ENNA – Un’intera carriera dedicata all’Arma dei Carabinieri, segnata da indagini contro la criminalità organizzata, operazioni antimafia e incarichi di grande responsabilità. Per il colonnello Antonino Restuccia, ufficiale dell’Arma legatissimo al territorio ennese, arriva adesso una prestigiosa promozione. Diviene Generale di Brigata, riconoscimento che corona un lungo percorso professionale e precede di poche settimane il passaggio nella riserva, previsto dalla metà del prossimo mese di agosto.
Negli ultimi sei anni il colonnello Restuccia, ufficiale e gentiluomo conosciuto per le sue doti umane, oltre che per il suo acume nelle indagini e le sue capacità professionali, ha comandato il Reparto Operativo dei Carabinieri di Enna, dopo essere stato Capo Ufficio Comando del Comando Provinciale di Caltanissetta, comandante della Compagnia di Nicosia e del Nucleo Operativo di Enna. Nel corso della sua attività investigativa in Sicilia ha diretto, insieme alla Direzione Distrettuale Antimafia della Procura di Caltanissetta, alcune delle più importanti inchieste contro Cosa nostra, tra cui le operazioni “Ferro Battuto”, “Battesimo”, “Battesimo due” e “Gran Secco”, contribuendo al contrasto delle organizzazioni mafiose nel territorio.

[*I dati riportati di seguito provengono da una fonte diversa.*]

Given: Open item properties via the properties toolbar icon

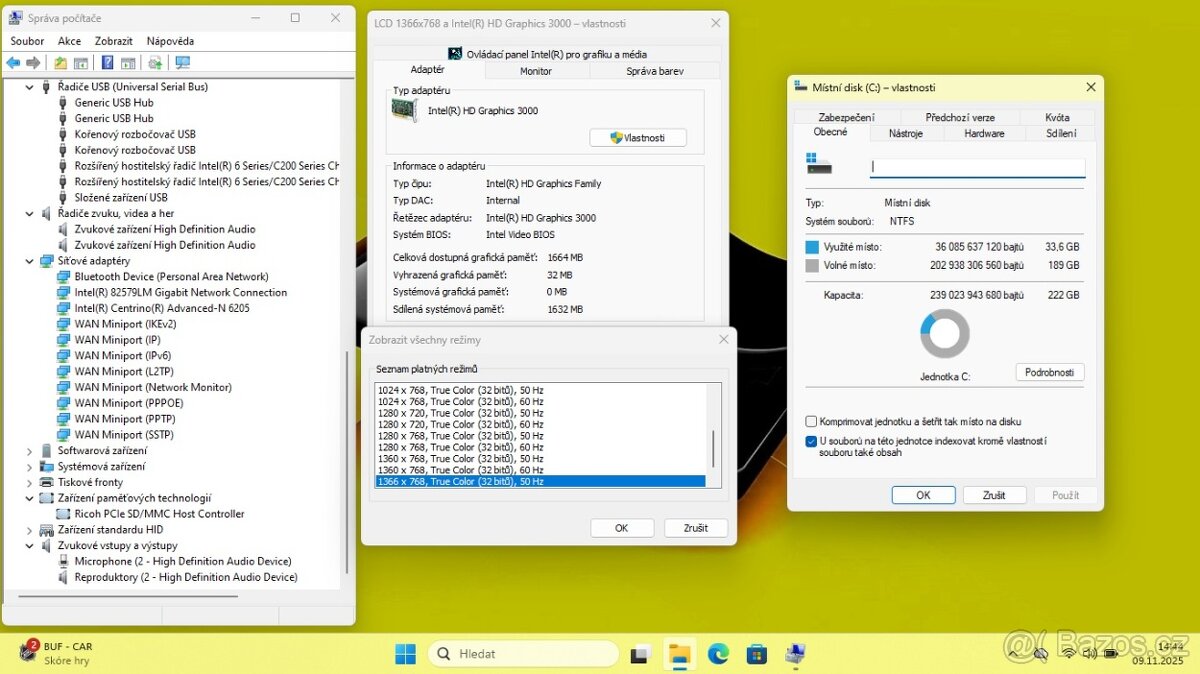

Da comandante della Compagnia di Nicosia ha coordinato anche rilevanti indagini antidroga e nel 2007, a Regalbuto, partecipò all’arresto dell’autore dell’omicidio di Antonino Allegra, consumato in pieno centro cittadino, e del successivo sequestro di una donna all’interno del bar che gestiva. Negli ultimi anni ha inoltre fatto parte di diverse commissioni prefettizie a Caltanissetta ed Enna, tra cui quella che nel 2021 portò allo scioglimento del Comune di Barrafranca per infiltrazioni mafiose. Già promosso colonnello nel 2023, è insignito dell’onorificenza di Ufficiale dell’Ordine al Merito della Repubblica Italiana e della Medaglia Mauriziana, riconoscimenti che si aggiungono a una carriera costruita al servizio dello Stato.